____ Text passage
= Elizabeth Forbes (musicologist) =

English writer (1924–2014)

Elizabeth Forbes (3 August 1924 – 22 October 2014) was an English author, journalist, music critic, and musicologist who specialised in writing about opera. Actively working as a professional writer and journalist from the early 1970s through 2013, her main areas of interest were 19th and 20th-century opera (French and Scandinavian in particular) and singers, both historical and present-day. She published multiple books related to opera and contributed many reviews and articles to several notable periodicals and newspapers internationally, including the Financial Times, The Independent, The Musical Times, Opera, Opera Canada and Opera News among several others.

==Life and career==
Born in Camberley, Elizabeth Forbes was the daughter of Admiral Sir Charles Forbes; who was Commander-in-Chief of the Home Fleet during World War II. Her mother, Marie Louise Berndtson, was Admiral Forbes's second wife and was originally from Sweden. Elizabeth served in the Women's Royal Navy Service during World War II from 1941 through 1946. After the war, she spent two years living in Stockholm where she learned to speak Swedish fluently and worked in a book shop. Upon returning to England in 1949, she joined the staff at the well known Curzon Street bookshop, Heywood Hill where she worked for many years.
________
____ Record list
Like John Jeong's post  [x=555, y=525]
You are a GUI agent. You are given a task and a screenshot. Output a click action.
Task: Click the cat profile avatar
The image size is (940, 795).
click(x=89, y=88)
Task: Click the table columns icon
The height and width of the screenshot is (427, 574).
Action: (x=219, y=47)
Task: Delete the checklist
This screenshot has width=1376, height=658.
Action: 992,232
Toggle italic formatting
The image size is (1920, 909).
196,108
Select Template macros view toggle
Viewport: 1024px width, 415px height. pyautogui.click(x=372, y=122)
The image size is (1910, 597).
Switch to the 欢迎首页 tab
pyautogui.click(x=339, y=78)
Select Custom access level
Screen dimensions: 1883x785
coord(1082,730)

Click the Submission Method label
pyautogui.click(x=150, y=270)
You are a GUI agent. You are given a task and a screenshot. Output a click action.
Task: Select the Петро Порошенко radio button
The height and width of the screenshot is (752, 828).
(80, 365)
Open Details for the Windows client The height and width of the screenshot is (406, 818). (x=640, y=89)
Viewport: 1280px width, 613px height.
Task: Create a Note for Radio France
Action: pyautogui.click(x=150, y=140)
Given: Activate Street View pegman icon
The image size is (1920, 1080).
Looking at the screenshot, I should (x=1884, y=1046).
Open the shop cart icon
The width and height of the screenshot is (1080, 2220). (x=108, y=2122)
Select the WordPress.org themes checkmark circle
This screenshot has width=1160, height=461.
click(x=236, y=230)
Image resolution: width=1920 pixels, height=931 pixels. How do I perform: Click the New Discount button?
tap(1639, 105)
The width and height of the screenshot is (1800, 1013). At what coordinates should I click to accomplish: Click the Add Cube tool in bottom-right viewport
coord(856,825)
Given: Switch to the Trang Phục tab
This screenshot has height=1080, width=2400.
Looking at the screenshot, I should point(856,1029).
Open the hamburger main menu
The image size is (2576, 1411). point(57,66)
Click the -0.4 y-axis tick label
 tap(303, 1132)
________
Given instruction 1: From the Elizabeth Forbes biography, return the passage that opens with the words "Elizabeth Forbes (3" and closes with "among several others.".
Given instruction 2:
Answer these questions using the Elizabeth Forbes biography.
(a) Through what year did she work as a professional writer and journalist?
(b) In what town was she born?
(c) In what year did she return to England from Stockholm?

Written answer 1:
Elizabeth Forbes (3 August 1924 – 22 October 2014) was an English author, journalist, music critic, and musicologist who specialised in writing about opera. Actively working as a professional writer and journalist from the early 1970s through 2013, her main areas of interest were 19th and 20th-century opera (French and Scandinavian in particular) and singers, both historical and present-day. She published multiple books related to opera and contributed many reviews and articles to several notable periodicals and newspapers internationally, including the Financial Times, The Independent, The Musical Times, Opera, Opera Canada and Opera News among several others.

Written answer 2:
(a) 2013
(b) Camberley
(c) 1949